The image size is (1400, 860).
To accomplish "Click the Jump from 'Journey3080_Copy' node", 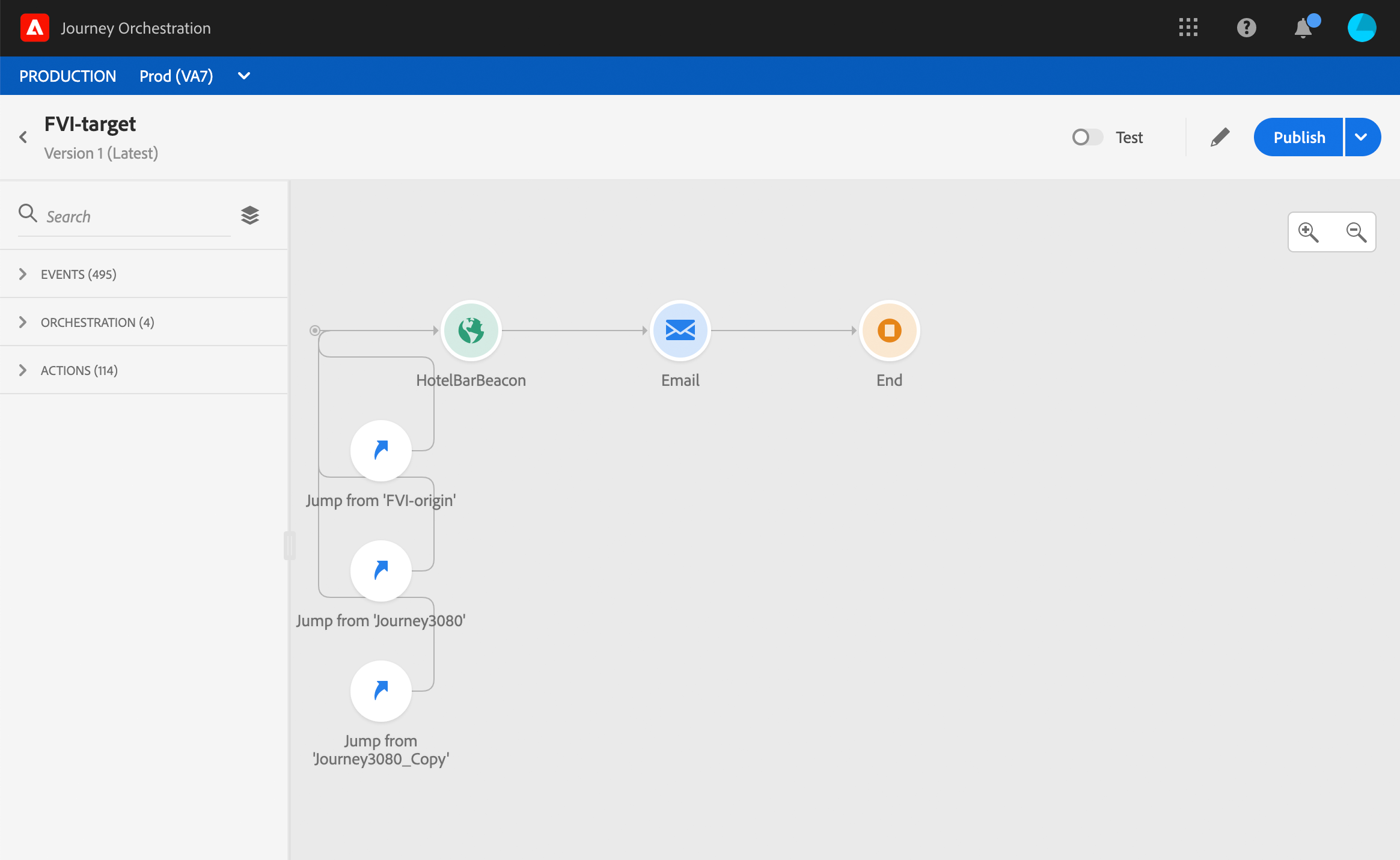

* * *

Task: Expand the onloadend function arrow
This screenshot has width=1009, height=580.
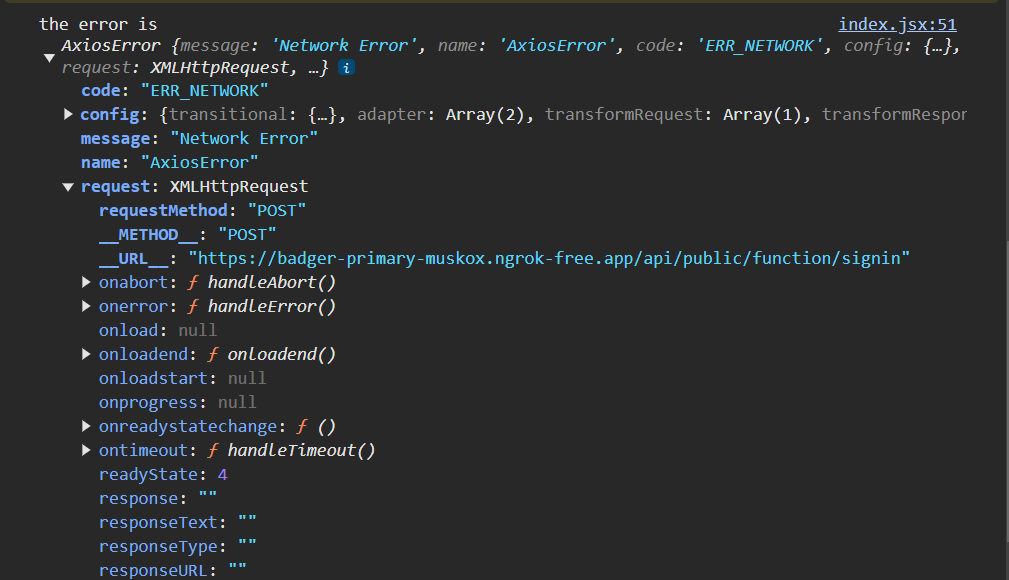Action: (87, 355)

* * *

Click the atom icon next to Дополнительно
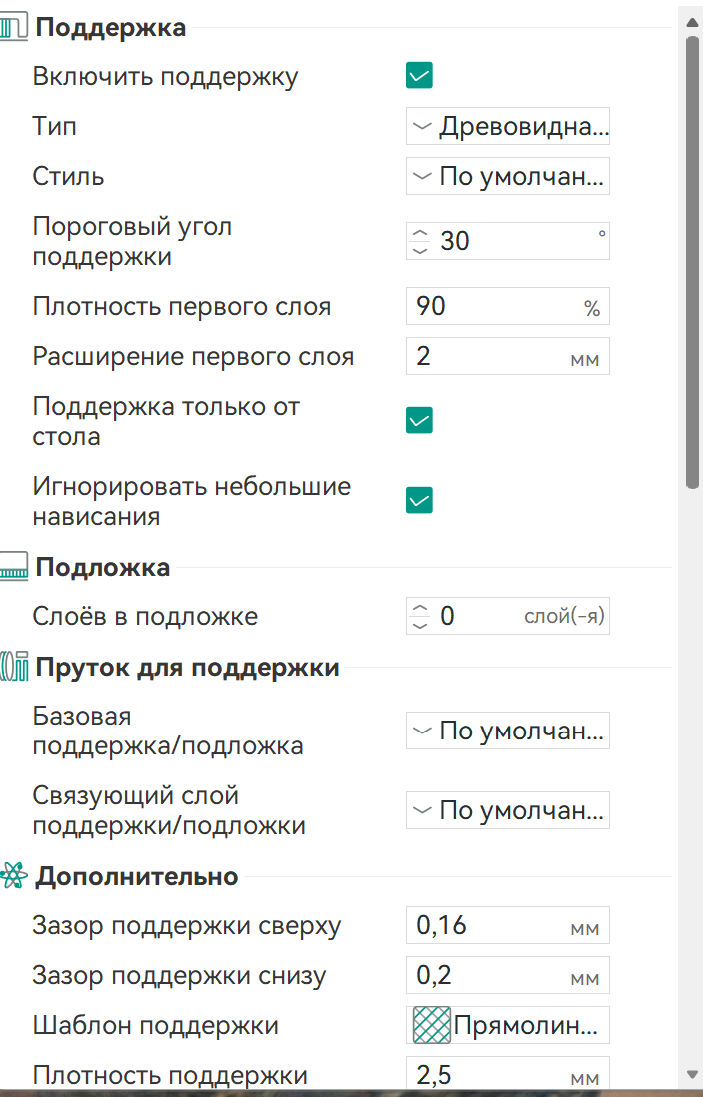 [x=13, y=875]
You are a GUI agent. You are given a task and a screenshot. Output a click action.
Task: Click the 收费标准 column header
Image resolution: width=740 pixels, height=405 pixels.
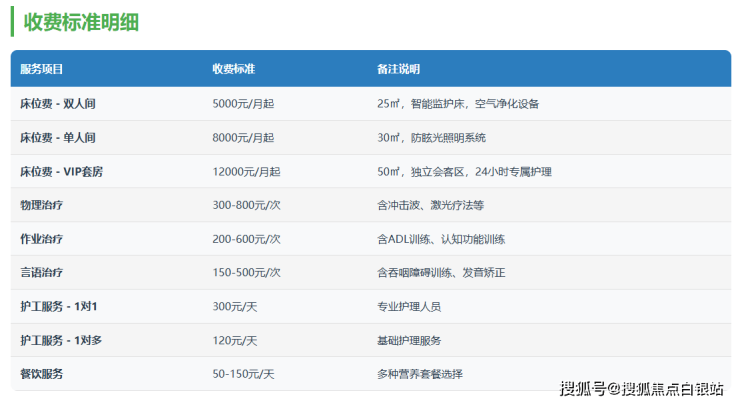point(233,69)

### Exercise instructions
Rewrite the rows from the line containing "The image size is (1400, 860)." down to the line containing "the Jump from", changing "accomplish" to "complete" and keeping everything else the same. Leave the pictures out.

### Exercise response
The image size is (1400, 860).
To complete "Click the Jump from 'Journey3080_Copy' node", 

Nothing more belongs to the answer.